17.10 In that case the adoption of the plan had
been prompted by the fact that only 5 of 273 (or 1.83%) of skilled craftworkers
at the plant were black, even though the workforce in the area was
approximately 39% black. Because of the
historical exclusion of blacks from craft positions, the employer had regarded
its former policy of hiring trained outsiders as inadequate to redress the
imbalance in its workforce.
17.11 The US Supreme Court upheld the employer’s
decision to select less senior black applicants over their white
counterparts. It found that taking race
into account was consistent with the Civil Rights Act objective of “break[ing] down old patterns of racial
segregation and hierarchy.” It observed
that “[i]t would be ironic indeed if a
law triggered by a Nation’s concern over centuries of racial injustice and
intended to improve the lot of those who had “been excluded from the American
dream for so long” constituted the first legislative prohibition of all
voluntary, private, race-conscious efforts to abolish traditional patterns of
racial segregation and hierarchy”.
17.12 That neither of the African
males (Mogadima and Ledwaba) recommended as second and third candidates after
Barnard was appointed to that specific post in fact debunks Solidarity’s
emotive charges of “race and gender
norming” and “quotas”. On Barnard’s own evidence in the Labour Court
on 18 November 2009, there seems nothing strange about the fact that they were
not appointed. She says they had both been
appointed to that level[29]
(Superintendent, albeit not in that same post).

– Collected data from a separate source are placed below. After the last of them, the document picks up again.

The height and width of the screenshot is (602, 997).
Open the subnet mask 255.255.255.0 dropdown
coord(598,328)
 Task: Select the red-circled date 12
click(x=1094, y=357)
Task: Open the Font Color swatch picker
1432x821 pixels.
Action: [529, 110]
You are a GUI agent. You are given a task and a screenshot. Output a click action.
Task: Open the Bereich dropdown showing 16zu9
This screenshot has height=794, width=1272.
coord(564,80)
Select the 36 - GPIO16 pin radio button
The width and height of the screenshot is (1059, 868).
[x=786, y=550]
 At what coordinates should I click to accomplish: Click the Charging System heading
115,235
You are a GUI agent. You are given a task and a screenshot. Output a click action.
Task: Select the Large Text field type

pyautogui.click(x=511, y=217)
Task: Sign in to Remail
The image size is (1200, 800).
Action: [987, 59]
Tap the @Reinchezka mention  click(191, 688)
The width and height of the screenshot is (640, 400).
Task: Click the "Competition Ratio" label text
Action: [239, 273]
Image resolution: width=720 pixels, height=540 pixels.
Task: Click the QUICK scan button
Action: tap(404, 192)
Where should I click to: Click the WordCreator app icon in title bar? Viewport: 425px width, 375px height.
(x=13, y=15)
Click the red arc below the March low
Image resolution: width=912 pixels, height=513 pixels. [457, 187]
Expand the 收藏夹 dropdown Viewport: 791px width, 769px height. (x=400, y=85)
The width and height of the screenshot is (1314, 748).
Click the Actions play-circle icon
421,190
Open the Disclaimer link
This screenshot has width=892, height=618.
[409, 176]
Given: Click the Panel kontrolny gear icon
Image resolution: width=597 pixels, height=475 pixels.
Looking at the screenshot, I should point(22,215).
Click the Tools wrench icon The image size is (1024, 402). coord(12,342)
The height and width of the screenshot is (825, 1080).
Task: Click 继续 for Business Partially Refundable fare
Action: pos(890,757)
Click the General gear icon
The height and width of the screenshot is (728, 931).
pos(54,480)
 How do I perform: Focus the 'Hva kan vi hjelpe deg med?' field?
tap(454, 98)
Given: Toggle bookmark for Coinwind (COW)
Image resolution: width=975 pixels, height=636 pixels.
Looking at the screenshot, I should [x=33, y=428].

So, it is reasonably possible that the reason for their non-appointment
may have been that they preferred to go elsewhere, as indeed they appear to
have done on Barnard’s evidence in the Labour Court.
17.13 The Supreme Court of Appeal’s
conjectural finding that the reason for their non-appointment must have been
that the SAPS Commissioner did not regard them as suitable[30]
is not consistent with Barnard’s own evidence in the Labour Court when she said
they were both suitable candidates[31],
and that they had in any event both been promoted to the level of
Superintendent elsewhere[32]. It also does not square with the objective
evidence of their evaluation scores,[33]
which are (like Barnard’s) “above
average”, and which no-one has challenged.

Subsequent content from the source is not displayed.